Friday, March 13, 2015

Passing Quickly


One morning this week, I returned to the library with a third grader who was returning a book. "Sometimes books pass too quickly," he told me thoughtfully. I agree completely (though I might not have felt the same about the book in his hand: a Captain Underpants volume). It is happening to me today. In fact, I left The War That Saved My Life (written by Kimberly Brubaker Bradley) to write this, knowing I will finish it when I return to my sunny chair.

I have spent part of the last day in the English countryside during the early years of World War II with Ada Smith, her younger brother Jamie, and their unlikely caretaker, Miss Susan Smith. Though not related to the children, she accepts the evacuees and provides for their well-being. The two live in fear, having been mistreated, neglected, and malnourished by their biological mother. Ada, in fact, had never been allowed out of their third floor apartment, constantly told by her mother it was her fault she had a deformed foot. But Ada is a determined girl. Alone in their apartment, she teaches herself to walk - however painfully - in order to escape the prison imposed on her by her bullying mother. 
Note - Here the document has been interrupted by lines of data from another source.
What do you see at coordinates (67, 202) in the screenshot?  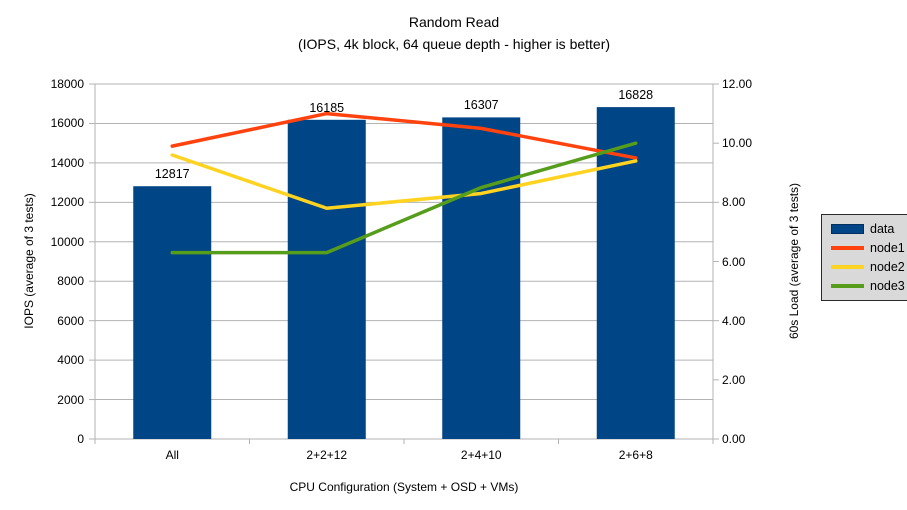 I see `left-axis-tick-label: 12000` at bounding box center [67, 202].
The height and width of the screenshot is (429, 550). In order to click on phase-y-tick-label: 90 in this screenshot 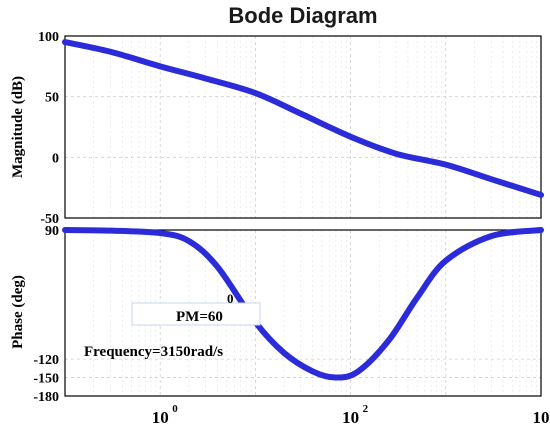, I will do `click(52, 232)`.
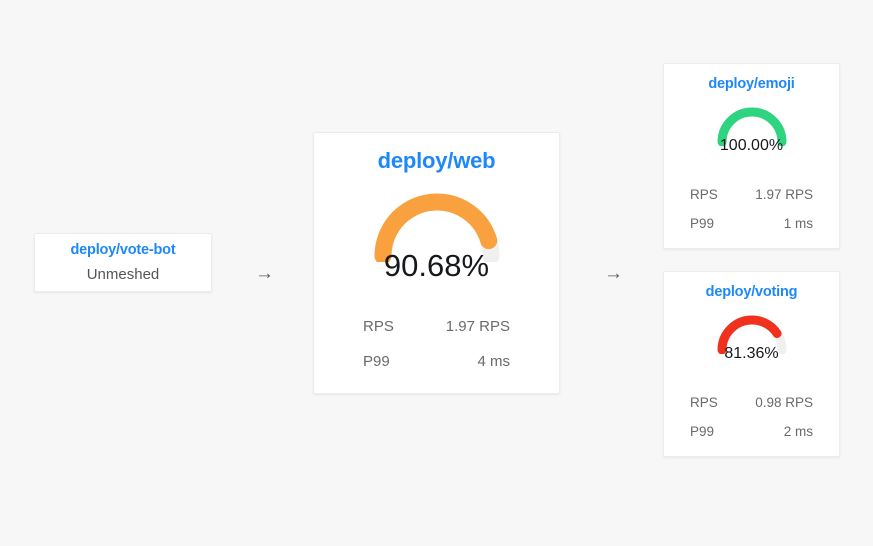  I want to click on metric-row-p99: P99 1 ms, so click(752, 224).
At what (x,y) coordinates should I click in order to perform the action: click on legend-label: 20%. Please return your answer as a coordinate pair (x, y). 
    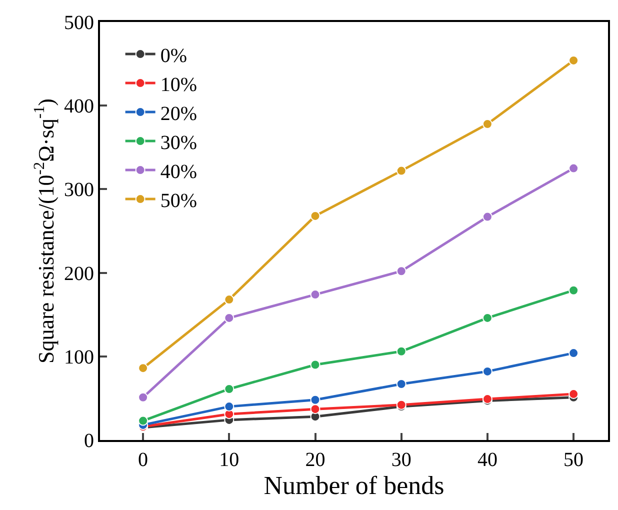
    Looking at the image, I should click on (178, 114).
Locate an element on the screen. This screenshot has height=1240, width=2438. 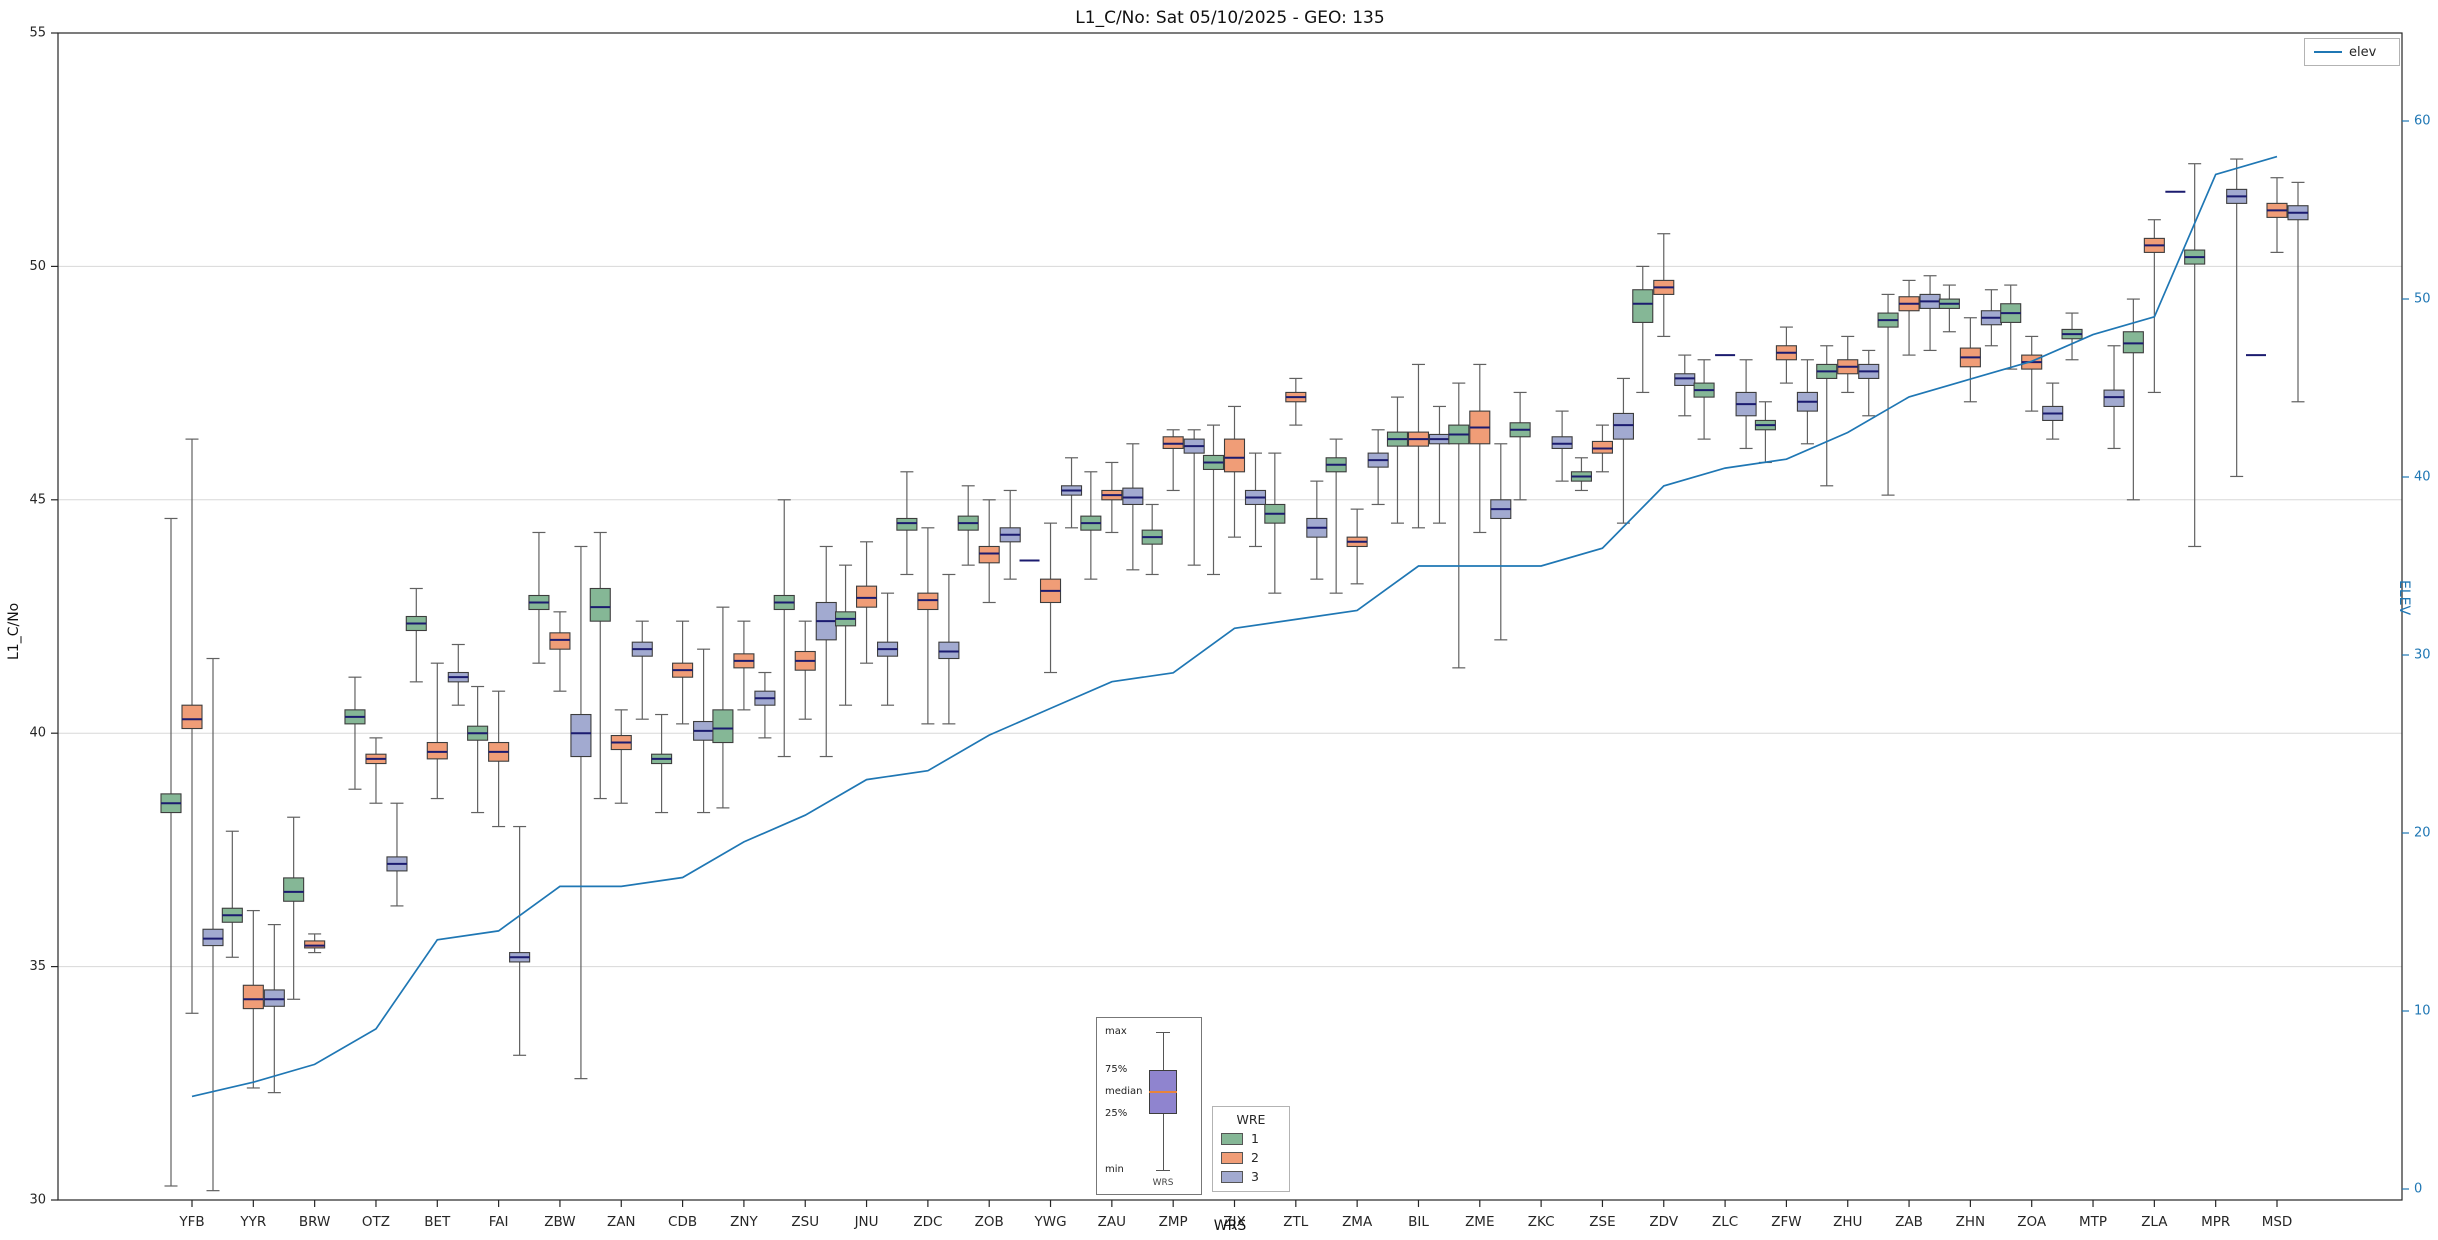
x-tick-label: OTZ is located at coordinates (376, 1222).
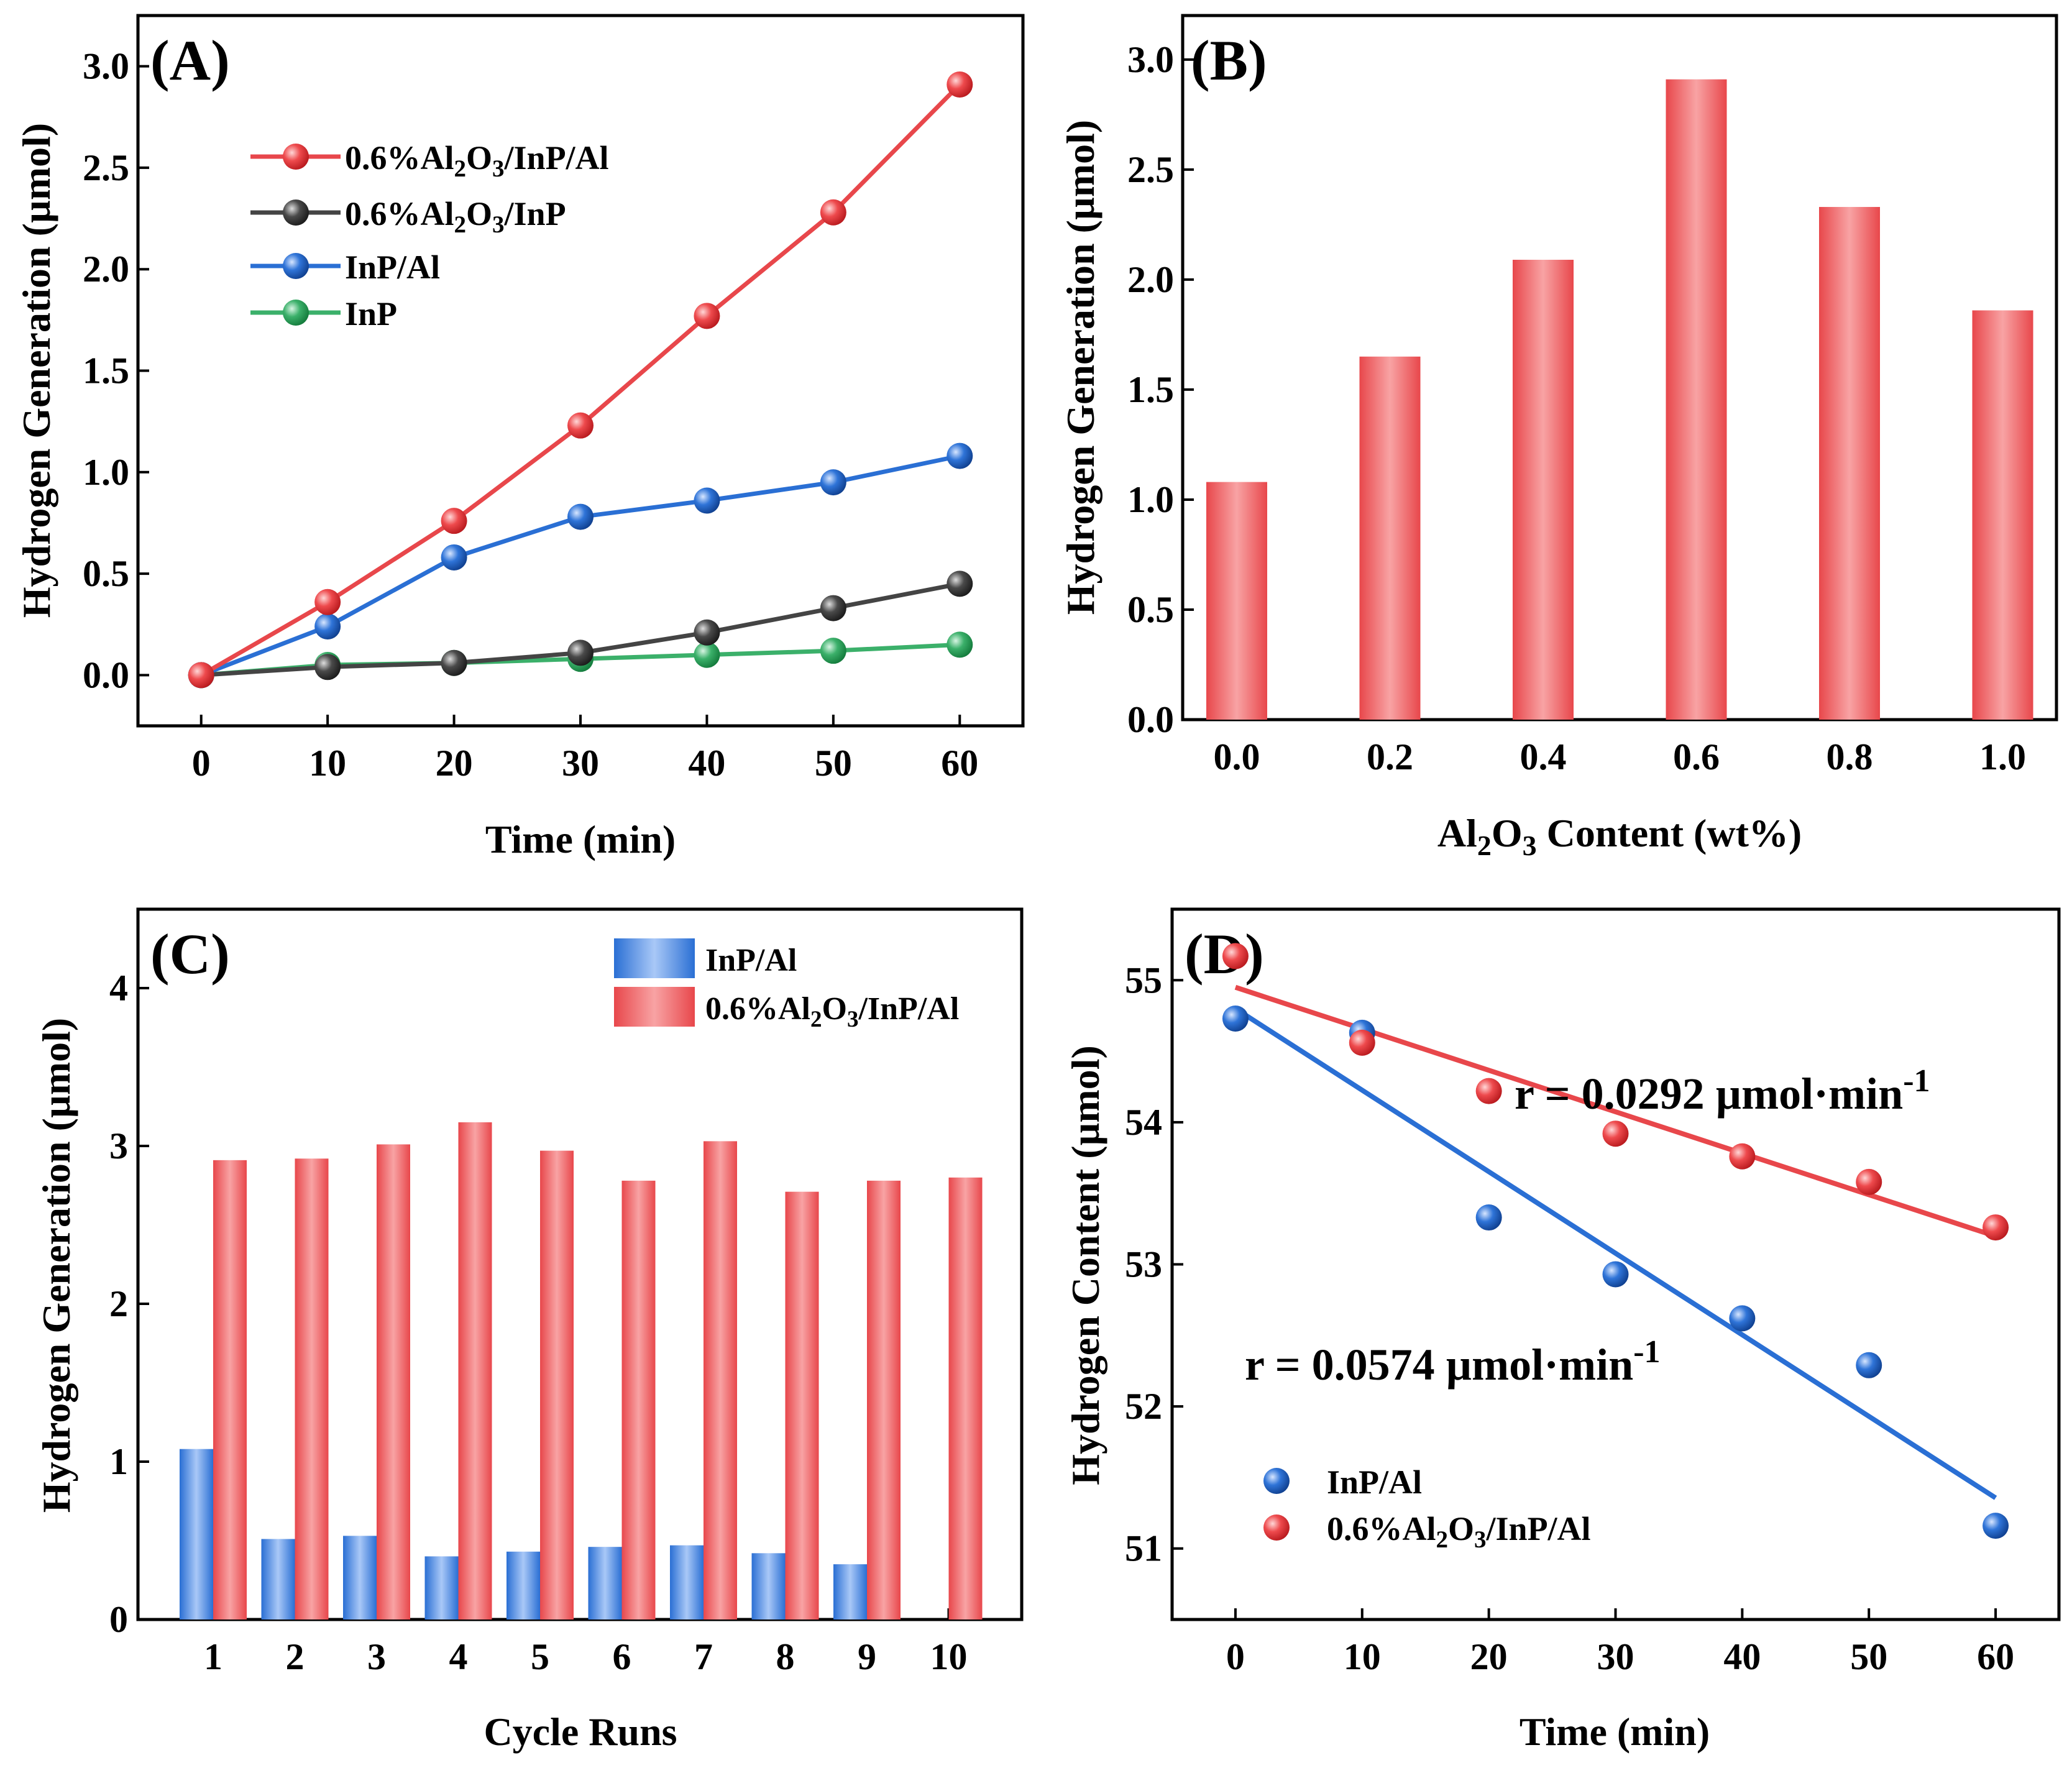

And then she meets Susan Smith, the pony named Butter in Susan's field, a stable caretaker named Fred Grimes, and numerous other kind and compassionate folks whose generosity and concern slowly turn her mistrust into hope. With Susan, I discovered how terribly sheltered the children had been. Words they should know need explanations and modeling. Their assumptions about people and meanness must be wore down with reassurance, bedtime reading (The Swiss Family Robinson), baths, three meals a day, and attention. 

I have been laughing, pondering, celebrating, and shaking my head as the pages of this book pass too quickly. May you feel the same way about it.